* **PROVIDED PASSAGE**:
%%

Beyond the Baseline: NYJTL and The Cary Leeds Center for Tennis & Learning

When New York Junior Tennis & Learning (NYJTL) was founded more than 50 years ago, the brainchild of Arthur Ashe and Skip Hartman, two pillars of the New York City tennis community, the goal was simple: develop the character of young people through tennis and education for a lifetime of success on and off the court.
Since its inception in 1971, NYJTL has been doing just that, using the sport of tennis as a vehicle for positive change in the lives of countless children across New York City. Many of these kids would have otherwise not been introduced to tennis.
“We reach communities that don’t have access to tennis, and that includes communities that don’t have any tennis courts. So for example, we are putting courts into schools where they have room in their gyms, cafeterias and schoolyards,” said NYJTL CEO Udai Tambar. “And that includes parks as well. Step one is to introduce tennis to these kids, and that’s the hook. If you can get people in, you can then engage with them through tennis. Once you have that, you can start doing other things.”

NYJTL has a full reach across the five boroughs of New York City, and is the largest youth tennis and education nonprofit in the country, serving nearly 90,000 kids annually. This comes at no cost to participants, and includes an array of programming that goes far beyond just teaching tennis. Some of the options incorporated are school-based afterschool programs, free grassroots tennis in parks, schoolyards and partner sites, training programs for physical education teachers, and high-performance tennis programs at NYJTL’s Cary Leeds Center for Tennis & Learning.
The ethos of the entire organization is that tennis and education are catalysts for long-term achievement, and that is what continues to keep the staff there motivated.
“Tennis has opened so many doors for me, and it’s really come full circle for me to be able to be at an organization like NYJTL, and be able to help the next generation of players, and expose them to all the things that tennis has done for me,” Ahsha Rolle, who currently serves as the Executive Director of Tennis at NYJTL’s Cary Leeds Center for Tennis & Learning. “It’s been great. In addition to the coaching I do on court, I also train the coaches organization-wide, and being able to train hundreds of different coaches has been extremely rewarding.”
Located in the South Bronx, specifically Crotona Park, NYJTL’s Cary Leeds Center for Tennis & Learning (CLC) is the flagship home of the NYJTL. It opened more than a decade ago in 2015, and offers both commercial and free community programs for juniors and adults, and serves as a multi-community hub. It is located in one of the nation’s poorest congressional districts, and in a borough that has the lowest graduation rate in New York City, but it is home for so many of the young people that walk through its doors.
“We have a really positive mission of empowering children through tennis and education, and knowing that every day you’ve got kids in the community who have this beacon in their neighborhood to be able to play tennis and basically have this opportunity to be exposed to this great sport,” said NYJTL’s CLC General Manager Steve O’Keefe. “Tennis is a unique sport in that you only need one other person, or even a wall, to get started. So to expose kids to a sport that they can play their entire life teaches so many life skills, and also helps them meet people they would never have met in their life without tennis.”

%%

* **SUPPLIED MATERIAL**:
%%

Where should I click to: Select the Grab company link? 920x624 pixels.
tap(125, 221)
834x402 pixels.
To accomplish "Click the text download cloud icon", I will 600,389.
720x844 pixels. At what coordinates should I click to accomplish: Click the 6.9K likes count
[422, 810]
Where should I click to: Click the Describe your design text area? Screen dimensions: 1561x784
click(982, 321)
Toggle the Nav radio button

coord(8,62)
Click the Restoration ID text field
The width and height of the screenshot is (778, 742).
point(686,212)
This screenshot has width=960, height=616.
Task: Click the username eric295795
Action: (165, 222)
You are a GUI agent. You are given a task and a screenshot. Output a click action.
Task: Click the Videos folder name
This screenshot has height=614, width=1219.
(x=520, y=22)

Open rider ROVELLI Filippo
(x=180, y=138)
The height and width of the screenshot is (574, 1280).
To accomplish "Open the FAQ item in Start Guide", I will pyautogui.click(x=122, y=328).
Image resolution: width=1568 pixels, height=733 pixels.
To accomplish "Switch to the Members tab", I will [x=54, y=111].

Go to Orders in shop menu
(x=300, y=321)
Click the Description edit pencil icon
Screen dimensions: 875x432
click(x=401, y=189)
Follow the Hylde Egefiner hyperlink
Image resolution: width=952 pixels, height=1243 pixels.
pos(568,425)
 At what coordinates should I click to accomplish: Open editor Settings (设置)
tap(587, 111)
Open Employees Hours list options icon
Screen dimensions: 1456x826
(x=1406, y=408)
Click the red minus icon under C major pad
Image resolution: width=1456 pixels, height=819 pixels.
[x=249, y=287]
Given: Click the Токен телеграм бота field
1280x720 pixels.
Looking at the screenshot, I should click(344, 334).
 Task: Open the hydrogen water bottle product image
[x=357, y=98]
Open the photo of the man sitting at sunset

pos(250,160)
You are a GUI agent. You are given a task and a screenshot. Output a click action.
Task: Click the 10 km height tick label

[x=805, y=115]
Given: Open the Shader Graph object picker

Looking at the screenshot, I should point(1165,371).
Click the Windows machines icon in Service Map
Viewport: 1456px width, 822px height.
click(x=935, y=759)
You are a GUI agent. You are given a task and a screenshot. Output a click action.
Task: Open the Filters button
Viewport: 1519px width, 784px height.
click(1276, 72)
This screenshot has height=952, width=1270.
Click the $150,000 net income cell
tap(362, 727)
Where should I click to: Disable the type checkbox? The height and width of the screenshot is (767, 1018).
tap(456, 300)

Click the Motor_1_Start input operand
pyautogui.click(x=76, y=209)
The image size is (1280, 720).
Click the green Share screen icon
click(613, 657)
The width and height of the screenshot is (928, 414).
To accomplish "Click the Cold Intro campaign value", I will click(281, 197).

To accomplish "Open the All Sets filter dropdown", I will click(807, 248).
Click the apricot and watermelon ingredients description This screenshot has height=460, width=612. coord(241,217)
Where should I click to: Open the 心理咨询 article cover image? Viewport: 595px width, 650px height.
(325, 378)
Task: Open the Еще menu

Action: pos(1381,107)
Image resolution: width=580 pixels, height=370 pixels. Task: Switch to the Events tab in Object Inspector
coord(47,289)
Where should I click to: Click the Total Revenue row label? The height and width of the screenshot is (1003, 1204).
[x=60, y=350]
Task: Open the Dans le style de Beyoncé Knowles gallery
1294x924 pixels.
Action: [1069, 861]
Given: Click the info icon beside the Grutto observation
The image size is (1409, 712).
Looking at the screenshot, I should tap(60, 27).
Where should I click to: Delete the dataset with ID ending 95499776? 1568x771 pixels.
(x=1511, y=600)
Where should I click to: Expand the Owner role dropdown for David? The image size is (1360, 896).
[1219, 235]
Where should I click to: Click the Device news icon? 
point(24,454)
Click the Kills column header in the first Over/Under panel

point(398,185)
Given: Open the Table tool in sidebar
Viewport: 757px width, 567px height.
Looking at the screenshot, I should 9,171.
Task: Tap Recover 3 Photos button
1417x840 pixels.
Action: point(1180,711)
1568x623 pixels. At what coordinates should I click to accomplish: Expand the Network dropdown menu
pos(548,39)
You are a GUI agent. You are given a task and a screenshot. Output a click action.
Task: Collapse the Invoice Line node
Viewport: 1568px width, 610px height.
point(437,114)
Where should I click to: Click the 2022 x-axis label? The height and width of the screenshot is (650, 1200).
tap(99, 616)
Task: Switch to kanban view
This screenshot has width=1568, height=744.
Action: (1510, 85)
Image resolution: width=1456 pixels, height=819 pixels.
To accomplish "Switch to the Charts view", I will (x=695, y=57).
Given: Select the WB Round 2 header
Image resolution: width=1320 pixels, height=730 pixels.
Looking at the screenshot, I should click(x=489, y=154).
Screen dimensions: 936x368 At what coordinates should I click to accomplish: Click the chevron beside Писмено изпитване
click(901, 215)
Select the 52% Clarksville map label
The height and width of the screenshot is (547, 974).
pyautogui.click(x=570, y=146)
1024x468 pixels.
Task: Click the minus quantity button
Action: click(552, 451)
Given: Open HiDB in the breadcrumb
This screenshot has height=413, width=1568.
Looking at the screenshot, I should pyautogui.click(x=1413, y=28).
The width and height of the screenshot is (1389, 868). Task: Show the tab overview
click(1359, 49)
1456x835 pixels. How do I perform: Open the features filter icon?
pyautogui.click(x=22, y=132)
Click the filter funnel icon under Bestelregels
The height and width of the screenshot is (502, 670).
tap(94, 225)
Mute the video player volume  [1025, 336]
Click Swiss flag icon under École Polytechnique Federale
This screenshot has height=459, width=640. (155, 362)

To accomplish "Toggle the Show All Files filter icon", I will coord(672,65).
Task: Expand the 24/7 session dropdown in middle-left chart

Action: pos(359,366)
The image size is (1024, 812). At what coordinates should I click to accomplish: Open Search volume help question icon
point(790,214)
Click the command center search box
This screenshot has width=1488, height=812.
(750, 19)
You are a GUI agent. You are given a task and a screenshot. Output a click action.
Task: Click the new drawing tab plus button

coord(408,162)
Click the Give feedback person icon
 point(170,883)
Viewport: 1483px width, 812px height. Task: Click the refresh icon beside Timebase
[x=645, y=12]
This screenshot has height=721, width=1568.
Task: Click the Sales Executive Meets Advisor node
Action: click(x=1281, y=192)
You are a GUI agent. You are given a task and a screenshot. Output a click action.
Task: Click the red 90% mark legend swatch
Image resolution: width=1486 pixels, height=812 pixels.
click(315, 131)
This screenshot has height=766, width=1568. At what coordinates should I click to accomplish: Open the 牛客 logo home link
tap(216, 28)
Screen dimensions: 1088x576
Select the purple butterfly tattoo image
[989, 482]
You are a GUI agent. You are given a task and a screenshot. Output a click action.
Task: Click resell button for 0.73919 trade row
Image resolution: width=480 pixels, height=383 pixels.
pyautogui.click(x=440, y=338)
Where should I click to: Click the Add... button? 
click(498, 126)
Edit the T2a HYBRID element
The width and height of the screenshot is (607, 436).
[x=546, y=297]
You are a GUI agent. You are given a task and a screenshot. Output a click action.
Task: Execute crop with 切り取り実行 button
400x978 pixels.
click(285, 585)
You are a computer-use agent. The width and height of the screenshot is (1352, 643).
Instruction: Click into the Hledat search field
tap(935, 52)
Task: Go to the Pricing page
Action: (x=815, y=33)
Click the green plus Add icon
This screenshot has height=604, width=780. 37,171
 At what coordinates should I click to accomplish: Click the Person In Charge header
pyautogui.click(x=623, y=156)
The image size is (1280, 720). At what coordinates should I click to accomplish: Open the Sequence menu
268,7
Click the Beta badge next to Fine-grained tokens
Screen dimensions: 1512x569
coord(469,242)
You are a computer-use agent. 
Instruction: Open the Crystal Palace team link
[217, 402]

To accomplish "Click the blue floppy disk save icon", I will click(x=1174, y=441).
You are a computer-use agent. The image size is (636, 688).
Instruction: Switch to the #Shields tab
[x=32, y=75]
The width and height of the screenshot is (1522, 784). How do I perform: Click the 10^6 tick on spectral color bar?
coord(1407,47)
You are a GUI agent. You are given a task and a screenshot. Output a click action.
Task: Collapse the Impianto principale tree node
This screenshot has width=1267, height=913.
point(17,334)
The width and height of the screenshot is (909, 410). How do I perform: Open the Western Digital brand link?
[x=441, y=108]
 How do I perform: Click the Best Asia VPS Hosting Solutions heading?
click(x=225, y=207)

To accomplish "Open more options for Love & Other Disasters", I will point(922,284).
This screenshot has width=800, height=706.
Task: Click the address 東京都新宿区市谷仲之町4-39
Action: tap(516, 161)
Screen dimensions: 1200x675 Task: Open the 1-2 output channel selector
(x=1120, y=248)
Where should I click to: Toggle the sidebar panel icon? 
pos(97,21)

%%

* **PROBLEMS TO WORK ON**:
1) In the article about NYJTL, reproduce the stretch from "NYJTL has a" through "programs at NYJTL’s Cary Leeds Center for Tennis & Learning.", swapping "nonprofit" for "organization".
2) According to the NYJTL article, in what year did the Cary Leeds Center for Tennis & Learning open?
3) Write the next part of the article about NYJTL and the Cary Leeds Center for Tennis & Learning, picking up after its final sentence.

* **ANSWERS BELOW**:
1)
NYJTL has a full reach across the five boroughs of New York City, and is the largest youth tennis and education organization in the country, serving nearly 90,000 kids annually. This comes at no cost to participants, and includes an array of programming that goes far beyond just teaching tennis. Some of the options incorporated are school-based afterschool programs, free grassroots tennis in parks, schoolyards and partner sites, training programs for physical education teachers, and high-performance tennis programs at NYJTL’s Cary Leeds Center for Tennis & Learning.

2) 2015

3)
Jeremy Victoria is one of the many success stories to come out of NYJTL and specifically NYJTL’s Cary Leeds Center. A native of the Bronx, Victoria began playing in their ACES Afterschool Program, which offers a comprehensive, free educational experience to students including providing STEM instruction, literacy activities, tennis training, tutoring, wellness, nutrition and social-emotional learning.
As he got older, he was selected to join its Scholar Athlete Program which provides its participants with in-depth tennis and education instruction as well as college preparedness and will create the pathway to college that we believe can change the life trajectory for many NYC youth.
“It’s always been a home for me.,” said Victoria, who now plays at Fordham University. “I’ve never taken it for granted. Sometimes I would go there just to study, or if I didn’t want to go home to my house. It’s a second resort and for a lot of people it’s a first resort. If you wanted to chill out after school, you could. We’ve been so fortunate to have this right here in the Bronx, because Crotona Park was known for a lot of gang activity and didn’t have a great reputation. I think about all the things that have happened in my life, and a lot of bad situations or mishaps that have happened, and what could have been had it not been for the Cary Leeds Center.”
NYJTL’s Cary Leeds Center for Tennis & Learning is the home of high-performance tennis for the larger NYJTL umbrella. Last year, it was named an official USTA Coaching Education Center as part of USTA’s strategy to increase the number of Americans playing tennis to 35 million by 2035, positioning CLC as a national center for coaching excellence and player development. And while the high-performance nature of tennis is important, and CLC continues to provide top-end coaching and produce top-end talent, it’s just one of the many offerings of NYJTL. The Cary Leeds Center was named as a coaching hub by the USTA in 2025, but NYJTL was also designated as one of 10 Community Impact Hubs nationwide, and the only CIH in the Northeast, and awarded $450,000 by the USTA Foundation to support its efforts to reach nearly 300,000 new young people and families by the end of 2027.
“Through this initiative, NYJTL will bring its programming to new schools and expand offerings at existing school sites throughout the city. It will also provide professional development training to more New York City public school physical education teachers, enabling them to teach the sport during their classes,” said Tambar. “Family engagement will be a key focus with regular events at after-school programs and grassroots tennis sites so that parents, siblings and guardians can get on the court together. To ensure we have the people to deliver these programs, we will train dozens of new coaches–including afterschool staff and grassroots program instructors–in a ‘mentorship first’ approach that supports youth development in the coming months.”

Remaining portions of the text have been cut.